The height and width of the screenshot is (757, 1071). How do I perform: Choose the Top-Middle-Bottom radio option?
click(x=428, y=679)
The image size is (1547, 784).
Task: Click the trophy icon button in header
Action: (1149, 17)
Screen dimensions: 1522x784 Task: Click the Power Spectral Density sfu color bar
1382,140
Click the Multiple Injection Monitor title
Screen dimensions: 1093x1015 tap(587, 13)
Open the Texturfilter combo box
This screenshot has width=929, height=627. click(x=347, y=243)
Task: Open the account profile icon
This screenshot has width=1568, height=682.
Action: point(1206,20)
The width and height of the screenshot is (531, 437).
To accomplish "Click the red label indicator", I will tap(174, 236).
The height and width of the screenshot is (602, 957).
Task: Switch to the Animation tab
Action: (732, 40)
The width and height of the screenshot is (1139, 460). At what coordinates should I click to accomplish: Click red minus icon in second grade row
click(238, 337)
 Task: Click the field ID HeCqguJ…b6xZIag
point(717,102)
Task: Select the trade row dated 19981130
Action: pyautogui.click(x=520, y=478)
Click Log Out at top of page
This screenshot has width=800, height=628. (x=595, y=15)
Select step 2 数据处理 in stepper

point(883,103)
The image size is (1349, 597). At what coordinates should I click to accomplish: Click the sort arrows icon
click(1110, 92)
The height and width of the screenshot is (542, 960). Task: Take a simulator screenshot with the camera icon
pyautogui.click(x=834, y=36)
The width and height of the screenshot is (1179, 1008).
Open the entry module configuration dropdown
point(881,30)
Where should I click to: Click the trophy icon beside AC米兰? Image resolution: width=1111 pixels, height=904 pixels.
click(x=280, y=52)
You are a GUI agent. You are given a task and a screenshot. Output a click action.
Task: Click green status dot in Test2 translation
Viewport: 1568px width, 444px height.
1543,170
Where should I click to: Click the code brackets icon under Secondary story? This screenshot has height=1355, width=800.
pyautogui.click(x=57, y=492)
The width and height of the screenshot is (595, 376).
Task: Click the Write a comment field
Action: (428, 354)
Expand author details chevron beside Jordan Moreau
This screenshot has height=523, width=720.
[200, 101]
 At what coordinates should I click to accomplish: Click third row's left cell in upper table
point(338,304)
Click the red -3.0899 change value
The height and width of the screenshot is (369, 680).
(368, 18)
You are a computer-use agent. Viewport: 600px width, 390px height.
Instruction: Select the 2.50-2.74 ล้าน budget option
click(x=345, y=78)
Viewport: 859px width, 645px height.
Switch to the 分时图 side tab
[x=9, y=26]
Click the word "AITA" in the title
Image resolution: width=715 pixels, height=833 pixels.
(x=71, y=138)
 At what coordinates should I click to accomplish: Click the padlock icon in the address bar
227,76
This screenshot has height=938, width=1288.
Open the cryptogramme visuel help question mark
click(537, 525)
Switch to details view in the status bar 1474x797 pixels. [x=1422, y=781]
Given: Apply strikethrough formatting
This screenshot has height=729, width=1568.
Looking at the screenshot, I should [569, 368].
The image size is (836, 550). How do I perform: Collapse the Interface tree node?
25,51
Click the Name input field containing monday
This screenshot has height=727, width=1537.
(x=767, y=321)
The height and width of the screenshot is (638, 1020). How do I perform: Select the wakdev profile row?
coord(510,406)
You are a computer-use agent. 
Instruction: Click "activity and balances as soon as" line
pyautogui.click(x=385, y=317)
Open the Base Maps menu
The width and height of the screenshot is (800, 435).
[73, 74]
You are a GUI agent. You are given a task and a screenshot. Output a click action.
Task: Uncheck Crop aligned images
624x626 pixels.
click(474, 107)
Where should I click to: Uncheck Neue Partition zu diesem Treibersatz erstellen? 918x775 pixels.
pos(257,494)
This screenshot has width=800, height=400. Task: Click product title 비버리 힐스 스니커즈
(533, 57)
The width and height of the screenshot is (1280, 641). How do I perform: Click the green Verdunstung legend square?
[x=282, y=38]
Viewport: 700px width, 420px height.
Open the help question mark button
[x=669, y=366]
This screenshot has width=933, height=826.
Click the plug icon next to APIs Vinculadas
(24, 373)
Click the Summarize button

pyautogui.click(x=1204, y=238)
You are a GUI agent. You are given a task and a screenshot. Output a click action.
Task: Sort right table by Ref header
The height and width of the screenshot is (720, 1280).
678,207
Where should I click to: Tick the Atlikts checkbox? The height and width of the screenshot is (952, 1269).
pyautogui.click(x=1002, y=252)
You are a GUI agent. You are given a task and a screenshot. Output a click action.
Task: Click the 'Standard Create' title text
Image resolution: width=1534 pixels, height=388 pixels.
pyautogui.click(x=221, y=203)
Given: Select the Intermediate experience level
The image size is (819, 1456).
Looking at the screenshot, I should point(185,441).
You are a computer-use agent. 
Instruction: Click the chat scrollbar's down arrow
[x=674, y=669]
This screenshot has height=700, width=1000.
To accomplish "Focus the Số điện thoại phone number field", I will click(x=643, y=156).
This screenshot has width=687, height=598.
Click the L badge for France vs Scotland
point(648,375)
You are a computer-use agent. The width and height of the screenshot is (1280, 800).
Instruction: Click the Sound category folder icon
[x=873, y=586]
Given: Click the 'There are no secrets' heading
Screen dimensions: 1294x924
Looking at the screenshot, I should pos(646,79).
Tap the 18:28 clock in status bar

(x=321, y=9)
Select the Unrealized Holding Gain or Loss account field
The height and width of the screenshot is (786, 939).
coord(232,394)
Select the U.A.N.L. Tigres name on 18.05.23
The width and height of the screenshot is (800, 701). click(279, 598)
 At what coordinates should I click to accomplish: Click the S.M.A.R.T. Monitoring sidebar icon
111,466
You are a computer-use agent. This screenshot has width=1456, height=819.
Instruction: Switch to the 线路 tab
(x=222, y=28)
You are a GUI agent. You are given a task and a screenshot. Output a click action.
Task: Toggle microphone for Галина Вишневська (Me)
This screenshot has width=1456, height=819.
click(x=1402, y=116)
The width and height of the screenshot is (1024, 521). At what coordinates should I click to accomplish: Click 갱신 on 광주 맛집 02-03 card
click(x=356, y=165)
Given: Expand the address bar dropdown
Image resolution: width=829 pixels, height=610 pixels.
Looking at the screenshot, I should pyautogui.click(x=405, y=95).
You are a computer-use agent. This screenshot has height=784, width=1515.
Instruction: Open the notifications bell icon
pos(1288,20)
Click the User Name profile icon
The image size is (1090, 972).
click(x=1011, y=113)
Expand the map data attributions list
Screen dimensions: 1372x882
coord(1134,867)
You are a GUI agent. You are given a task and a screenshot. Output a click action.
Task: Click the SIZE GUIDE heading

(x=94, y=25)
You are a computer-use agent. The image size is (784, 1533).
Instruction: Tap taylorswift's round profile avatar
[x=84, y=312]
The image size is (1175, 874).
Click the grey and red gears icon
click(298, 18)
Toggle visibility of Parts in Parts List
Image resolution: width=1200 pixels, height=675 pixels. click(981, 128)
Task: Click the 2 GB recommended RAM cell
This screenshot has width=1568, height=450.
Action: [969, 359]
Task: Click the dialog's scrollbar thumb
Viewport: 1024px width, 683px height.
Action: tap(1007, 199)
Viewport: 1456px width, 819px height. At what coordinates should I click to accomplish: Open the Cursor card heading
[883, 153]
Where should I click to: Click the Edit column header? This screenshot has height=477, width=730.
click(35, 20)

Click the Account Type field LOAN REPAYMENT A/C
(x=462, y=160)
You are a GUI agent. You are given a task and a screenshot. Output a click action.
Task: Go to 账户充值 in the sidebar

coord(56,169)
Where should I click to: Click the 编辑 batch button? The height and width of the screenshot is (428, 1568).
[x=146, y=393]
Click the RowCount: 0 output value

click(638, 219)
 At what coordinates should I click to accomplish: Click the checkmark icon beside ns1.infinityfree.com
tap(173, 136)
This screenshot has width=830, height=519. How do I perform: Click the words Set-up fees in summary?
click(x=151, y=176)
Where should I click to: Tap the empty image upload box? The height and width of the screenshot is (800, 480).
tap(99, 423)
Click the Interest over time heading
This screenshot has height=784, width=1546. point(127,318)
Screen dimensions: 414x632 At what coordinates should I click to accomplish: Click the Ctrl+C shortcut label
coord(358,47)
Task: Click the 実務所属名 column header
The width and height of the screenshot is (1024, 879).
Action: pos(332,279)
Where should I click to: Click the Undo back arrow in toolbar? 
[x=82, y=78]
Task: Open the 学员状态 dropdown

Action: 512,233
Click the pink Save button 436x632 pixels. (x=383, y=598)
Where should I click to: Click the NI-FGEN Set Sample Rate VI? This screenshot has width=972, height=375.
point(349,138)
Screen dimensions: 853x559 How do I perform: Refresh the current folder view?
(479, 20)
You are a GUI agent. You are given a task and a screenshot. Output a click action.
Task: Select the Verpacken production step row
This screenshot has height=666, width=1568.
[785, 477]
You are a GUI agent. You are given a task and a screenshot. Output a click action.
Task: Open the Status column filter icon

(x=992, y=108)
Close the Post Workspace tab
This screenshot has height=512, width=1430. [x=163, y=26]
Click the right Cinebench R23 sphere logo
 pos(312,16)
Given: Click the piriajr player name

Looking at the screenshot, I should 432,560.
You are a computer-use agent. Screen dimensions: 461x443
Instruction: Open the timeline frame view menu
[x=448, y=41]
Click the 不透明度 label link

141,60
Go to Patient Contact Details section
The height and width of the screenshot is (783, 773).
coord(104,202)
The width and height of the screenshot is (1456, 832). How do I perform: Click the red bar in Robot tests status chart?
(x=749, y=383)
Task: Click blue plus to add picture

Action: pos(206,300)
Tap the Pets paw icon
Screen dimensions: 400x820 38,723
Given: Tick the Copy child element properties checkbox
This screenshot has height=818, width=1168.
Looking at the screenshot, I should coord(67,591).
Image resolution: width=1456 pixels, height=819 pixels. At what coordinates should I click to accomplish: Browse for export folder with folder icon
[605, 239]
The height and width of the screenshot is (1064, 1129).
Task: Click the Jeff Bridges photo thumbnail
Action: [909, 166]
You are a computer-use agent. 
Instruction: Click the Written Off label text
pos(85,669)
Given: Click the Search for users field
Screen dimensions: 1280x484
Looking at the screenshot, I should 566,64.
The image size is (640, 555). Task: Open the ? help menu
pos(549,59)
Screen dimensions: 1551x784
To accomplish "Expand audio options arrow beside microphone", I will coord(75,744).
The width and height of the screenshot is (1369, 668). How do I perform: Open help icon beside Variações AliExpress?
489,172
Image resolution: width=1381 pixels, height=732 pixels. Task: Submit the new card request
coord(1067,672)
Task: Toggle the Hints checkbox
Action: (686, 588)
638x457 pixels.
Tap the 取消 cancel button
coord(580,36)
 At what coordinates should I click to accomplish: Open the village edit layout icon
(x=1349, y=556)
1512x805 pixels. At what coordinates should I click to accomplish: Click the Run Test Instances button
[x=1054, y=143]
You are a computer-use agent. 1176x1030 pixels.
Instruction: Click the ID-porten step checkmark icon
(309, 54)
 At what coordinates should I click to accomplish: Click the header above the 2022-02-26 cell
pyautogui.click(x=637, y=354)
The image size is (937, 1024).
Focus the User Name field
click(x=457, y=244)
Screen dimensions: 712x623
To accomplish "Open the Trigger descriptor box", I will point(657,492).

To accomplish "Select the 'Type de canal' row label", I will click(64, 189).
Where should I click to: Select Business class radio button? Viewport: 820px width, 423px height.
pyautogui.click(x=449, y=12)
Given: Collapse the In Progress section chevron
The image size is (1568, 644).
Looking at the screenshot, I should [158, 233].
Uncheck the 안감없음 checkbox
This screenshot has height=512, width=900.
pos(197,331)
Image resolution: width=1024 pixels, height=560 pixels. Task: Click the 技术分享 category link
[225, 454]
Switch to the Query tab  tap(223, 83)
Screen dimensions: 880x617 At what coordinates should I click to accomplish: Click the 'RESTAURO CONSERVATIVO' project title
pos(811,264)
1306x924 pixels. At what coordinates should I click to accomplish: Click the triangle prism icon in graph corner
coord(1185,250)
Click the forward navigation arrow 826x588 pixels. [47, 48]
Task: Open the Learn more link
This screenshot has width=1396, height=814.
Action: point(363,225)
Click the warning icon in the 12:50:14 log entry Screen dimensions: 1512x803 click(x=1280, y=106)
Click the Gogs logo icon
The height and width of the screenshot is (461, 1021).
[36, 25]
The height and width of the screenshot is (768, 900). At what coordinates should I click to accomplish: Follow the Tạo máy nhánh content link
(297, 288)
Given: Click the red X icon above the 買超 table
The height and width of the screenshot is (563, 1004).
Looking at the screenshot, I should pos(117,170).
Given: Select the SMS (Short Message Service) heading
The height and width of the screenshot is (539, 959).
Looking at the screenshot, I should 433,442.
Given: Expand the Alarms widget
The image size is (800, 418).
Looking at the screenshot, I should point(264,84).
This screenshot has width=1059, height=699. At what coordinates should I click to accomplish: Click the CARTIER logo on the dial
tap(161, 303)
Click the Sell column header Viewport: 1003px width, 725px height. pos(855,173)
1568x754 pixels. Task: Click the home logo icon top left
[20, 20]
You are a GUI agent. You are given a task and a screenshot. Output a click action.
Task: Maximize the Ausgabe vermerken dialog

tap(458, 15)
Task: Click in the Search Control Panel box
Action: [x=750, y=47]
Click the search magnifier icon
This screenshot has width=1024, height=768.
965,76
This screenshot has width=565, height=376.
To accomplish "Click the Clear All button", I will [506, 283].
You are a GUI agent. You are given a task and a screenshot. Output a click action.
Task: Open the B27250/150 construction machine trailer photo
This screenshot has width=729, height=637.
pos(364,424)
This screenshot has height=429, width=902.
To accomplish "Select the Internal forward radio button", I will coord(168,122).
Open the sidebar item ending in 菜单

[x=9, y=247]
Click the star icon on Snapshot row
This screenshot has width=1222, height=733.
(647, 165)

## Exercise prompt
All lines in the listing above between the line with "This screenshot has height=938, width=1288." and the line with "Given: Apply strikethrough formatting", inclusive, should be set down exactly, and no line outside that range.

## Solution to this problem
This screenshot has height=938, width=1288.
Open the cryptogramme visuel help question mark
click(537, 525)
Switch to details view in the status bar 1474x797 pixels. [x=1422, y=781]
Given: Apply strikethrough formatting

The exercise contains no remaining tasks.